◆ Exercise prompt
Report all lines from the entries below in which "will" appears.
== Recorded information
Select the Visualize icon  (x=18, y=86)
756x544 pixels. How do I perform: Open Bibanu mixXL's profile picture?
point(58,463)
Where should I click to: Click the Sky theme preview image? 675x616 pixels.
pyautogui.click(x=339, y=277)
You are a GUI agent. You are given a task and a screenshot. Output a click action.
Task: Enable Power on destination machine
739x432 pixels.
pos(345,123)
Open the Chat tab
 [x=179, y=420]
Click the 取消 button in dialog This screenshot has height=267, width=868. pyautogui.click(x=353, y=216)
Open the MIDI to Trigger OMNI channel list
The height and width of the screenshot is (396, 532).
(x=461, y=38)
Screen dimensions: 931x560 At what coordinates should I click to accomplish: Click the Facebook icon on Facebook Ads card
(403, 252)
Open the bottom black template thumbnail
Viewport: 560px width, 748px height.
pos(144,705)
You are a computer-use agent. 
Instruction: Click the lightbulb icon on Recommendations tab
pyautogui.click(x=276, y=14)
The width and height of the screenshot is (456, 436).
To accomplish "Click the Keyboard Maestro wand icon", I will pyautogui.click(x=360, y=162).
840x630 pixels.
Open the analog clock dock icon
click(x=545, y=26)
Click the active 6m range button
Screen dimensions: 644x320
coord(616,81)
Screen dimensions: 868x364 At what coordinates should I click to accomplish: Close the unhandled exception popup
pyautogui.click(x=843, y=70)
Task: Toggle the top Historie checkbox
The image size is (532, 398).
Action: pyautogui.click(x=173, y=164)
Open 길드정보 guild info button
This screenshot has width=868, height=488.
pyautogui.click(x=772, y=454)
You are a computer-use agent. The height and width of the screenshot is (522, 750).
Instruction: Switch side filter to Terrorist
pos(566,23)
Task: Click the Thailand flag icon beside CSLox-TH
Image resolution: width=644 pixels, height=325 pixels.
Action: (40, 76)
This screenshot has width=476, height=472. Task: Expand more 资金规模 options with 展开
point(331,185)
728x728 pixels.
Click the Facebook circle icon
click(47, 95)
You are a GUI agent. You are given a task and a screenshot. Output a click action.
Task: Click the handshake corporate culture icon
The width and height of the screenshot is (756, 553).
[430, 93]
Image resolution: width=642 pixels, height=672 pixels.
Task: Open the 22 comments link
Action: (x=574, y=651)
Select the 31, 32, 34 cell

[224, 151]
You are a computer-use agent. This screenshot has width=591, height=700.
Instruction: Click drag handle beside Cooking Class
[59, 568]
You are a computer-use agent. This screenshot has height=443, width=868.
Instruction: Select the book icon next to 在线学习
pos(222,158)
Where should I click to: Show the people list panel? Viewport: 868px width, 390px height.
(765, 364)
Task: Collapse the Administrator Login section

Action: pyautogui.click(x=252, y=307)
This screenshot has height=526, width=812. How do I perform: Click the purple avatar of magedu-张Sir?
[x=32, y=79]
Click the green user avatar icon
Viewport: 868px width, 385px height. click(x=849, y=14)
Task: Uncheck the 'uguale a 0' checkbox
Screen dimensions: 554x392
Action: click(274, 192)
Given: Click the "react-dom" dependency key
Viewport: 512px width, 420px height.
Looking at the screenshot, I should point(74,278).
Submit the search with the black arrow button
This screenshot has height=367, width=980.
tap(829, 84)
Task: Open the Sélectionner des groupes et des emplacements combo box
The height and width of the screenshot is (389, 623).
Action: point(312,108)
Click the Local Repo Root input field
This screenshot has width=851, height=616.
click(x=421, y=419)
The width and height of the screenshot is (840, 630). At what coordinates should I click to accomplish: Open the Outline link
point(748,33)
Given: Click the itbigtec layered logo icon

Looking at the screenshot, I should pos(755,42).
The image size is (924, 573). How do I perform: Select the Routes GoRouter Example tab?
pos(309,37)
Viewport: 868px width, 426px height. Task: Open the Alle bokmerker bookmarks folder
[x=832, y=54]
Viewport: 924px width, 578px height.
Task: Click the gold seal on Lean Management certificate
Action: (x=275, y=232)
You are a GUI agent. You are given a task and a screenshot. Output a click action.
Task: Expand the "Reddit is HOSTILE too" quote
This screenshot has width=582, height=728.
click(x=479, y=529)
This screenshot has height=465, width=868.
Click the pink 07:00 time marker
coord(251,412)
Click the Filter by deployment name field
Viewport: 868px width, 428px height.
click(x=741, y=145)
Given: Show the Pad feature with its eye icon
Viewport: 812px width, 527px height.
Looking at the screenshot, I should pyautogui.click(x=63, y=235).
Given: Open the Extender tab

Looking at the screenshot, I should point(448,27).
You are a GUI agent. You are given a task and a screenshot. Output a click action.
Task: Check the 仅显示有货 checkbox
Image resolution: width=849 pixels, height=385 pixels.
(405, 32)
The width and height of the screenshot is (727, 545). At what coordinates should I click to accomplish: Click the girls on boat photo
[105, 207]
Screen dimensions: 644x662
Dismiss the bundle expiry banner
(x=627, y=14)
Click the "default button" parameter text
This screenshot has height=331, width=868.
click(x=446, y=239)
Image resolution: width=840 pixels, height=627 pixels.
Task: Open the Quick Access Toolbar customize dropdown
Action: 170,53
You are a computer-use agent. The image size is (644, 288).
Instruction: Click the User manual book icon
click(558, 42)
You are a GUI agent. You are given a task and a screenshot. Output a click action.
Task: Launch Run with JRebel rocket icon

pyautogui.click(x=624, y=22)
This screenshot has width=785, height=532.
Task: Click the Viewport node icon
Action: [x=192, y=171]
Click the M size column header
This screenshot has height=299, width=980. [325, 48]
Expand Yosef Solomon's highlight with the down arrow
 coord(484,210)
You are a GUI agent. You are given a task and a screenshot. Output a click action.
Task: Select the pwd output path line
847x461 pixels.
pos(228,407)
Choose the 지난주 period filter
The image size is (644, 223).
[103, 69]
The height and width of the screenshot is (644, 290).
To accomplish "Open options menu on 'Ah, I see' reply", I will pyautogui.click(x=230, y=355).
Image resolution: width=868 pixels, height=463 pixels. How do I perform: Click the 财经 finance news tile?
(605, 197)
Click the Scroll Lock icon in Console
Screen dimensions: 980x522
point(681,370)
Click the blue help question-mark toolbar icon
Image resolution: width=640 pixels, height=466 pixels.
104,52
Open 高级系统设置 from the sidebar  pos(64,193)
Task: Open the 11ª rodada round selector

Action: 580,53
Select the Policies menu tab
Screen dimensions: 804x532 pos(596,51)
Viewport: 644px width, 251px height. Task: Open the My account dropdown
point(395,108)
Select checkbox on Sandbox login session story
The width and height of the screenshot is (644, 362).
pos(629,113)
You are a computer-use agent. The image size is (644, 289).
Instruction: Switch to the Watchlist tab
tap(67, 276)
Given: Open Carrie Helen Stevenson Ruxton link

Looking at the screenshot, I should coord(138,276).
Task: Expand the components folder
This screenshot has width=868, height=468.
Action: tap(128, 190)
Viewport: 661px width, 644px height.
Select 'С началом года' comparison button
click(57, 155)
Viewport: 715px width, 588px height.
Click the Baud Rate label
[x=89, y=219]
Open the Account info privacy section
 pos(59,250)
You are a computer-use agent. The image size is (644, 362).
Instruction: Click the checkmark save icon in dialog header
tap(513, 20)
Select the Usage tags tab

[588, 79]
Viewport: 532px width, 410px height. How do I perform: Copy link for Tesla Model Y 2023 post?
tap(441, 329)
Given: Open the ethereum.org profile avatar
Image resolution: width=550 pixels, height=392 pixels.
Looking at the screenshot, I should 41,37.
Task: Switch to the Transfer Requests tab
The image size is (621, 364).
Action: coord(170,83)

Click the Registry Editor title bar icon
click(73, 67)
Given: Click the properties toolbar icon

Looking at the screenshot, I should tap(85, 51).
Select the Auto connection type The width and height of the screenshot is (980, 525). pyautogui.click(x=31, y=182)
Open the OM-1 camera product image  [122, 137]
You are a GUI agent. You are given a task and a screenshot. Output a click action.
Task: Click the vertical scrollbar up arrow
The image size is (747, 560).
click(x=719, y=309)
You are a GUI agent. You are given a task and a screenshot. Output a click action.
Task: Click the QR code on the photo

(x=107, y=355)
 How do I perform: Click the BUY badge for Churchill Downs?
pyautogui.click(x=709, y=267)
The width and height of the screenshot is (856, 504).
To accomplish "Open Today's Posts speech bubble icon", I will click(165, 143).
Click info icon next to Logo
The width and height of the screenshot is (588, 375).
====
◆ Solution for this exercise
To accomplish "Click the Keyboard Maestro wand icon", I will pyautogui.click(x=360, y=162).
To accomplish "Open options menu on 'Ah, I see' reply", I will pyautogui.click(x=230, y=355).
To accomplish "Open Today's Posts speech bubble icon", I will click(165, 143).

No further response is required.